Comme l'avait dit M. de Soleyrac, le Hessois avait gagné son argent des deux côtés. Mais la voix de d'Assas mourant fit éclater la foudre de toutes parts à la fois. Ce ne fut pas seulement Auvergne qui vint à son appel, ce fut la France.
La forêt s'embrasa au feu de la mousqueterie, le canon parla, sonnant le glas qu'il fallait pour ces illustres funérailles, et l'embuscade allemande laissa, deux lieues durant, depuis le Cloître jusqu'à Burick, la sanglante traînée de ses cadavres.
Cela s'appelle la bataille de Klostercamp. Le siège de Wesel fut levé, et Ferdinand de Brunswick fit retraite au delà du Rhin.
On dit que les restes mutilés du dernier chevalier, portés hors de la mêlée qui s'était engagée d'abord furieusement dans la clairière, au pied du chêne où il était tombé, furent réfugiés sous bois, au delà des premiers arbres.
Nous savons qu'en ce lieu gisait d'avance un autre corps admirablement beau sous ses voiles blancs, et qu'aucune tache de sang ne souillait, celui-là, car Jeanne de Vandes avait été frappée en dedans de son corps et pour ainsi dire dans son âme.
Pour d'Assas, toutes les blessures qui saignent, pour Jeanne, cette autre blessure unique et plus profonde qui va chercher, pour la tarir, la source même de la vie.
On dit que des secours inutiles arrivèrent du Cloître et que des flambeaux s'allumèrent, éclairant un vieillard et deux femmes, qui s'agenouillèrent, trouvant encore des larmes dans leurs yeux épuisés de pleurer. C'était Joseph Dupleix, Jeanne Dupleix et leur fille, Jeanne de Bussy.

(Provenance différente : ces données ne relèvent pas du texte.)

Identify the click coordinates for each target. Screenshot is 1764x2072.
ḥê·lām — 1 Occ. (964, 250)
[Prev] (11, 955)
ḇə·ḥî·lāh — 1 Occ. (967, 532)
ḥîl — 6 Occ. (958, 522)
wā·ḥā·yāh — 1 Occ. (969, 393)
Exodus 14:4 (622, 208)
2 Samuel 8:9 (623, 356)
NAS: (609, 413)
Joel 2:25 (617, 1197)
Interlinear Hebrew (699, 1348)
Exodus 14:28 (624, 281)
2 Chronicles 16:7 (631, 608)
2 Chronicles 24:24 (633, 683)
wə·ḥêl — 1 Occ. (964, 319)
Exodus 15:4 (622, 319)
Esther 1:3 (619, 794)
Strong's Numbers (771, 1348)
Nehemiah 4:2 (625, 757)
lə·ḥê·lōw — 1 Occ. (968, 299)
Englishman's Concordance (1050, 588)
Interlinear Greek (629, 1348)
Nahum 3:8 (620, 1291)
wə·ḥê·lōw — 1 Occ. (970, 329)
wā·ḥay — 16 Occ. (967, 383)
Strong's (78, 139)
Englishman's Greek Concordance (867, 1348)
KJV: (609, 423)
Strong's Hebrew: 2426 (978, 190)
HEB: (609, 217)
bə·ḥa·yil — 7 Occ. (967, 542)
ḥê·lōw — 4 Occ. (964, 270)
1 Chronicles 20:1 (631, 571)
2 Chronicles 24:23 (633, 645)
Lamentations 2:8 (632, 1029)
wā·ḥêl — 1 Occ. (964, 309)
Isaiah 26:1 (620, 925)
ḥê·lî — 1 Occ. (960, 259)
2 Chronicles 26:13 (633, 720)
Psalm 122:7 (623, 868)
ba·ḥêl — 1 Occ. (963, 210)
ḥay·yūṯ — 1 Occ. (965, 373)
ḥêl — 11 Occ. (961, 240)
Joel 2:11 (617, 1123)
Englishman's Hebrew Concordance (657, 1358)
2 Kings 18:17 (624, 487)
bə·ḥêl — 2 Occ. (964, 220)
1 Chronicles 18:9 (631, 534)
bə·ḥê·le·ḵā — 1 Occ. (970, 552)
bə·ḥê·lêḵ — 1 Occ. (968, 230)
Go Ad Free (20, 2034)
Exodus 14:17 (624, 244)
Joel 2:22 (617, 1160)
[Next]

On dit qu'il y avait sur les lèvres de Mlle de Vandes un sourire, auquel le sourire du martyr répondait. Leurs têtes pâles, mariées sur le dur oreiller de la souche, s'environnaient d'une seule et même auréole.
Le deuil était pour la terre; au ciel on célébrait leurs noces éternelles et la fête de leurs souhaits exaucés.
Car le soldat avait demandé à Dieu de mourir pour sa patrie, l'épée à la main, le front haut, et la fiancée obéissante avait répété: «Seigneur, Seigneur, oui, le front haut, l'épée à la main, et que son cher sang coule pour la France!»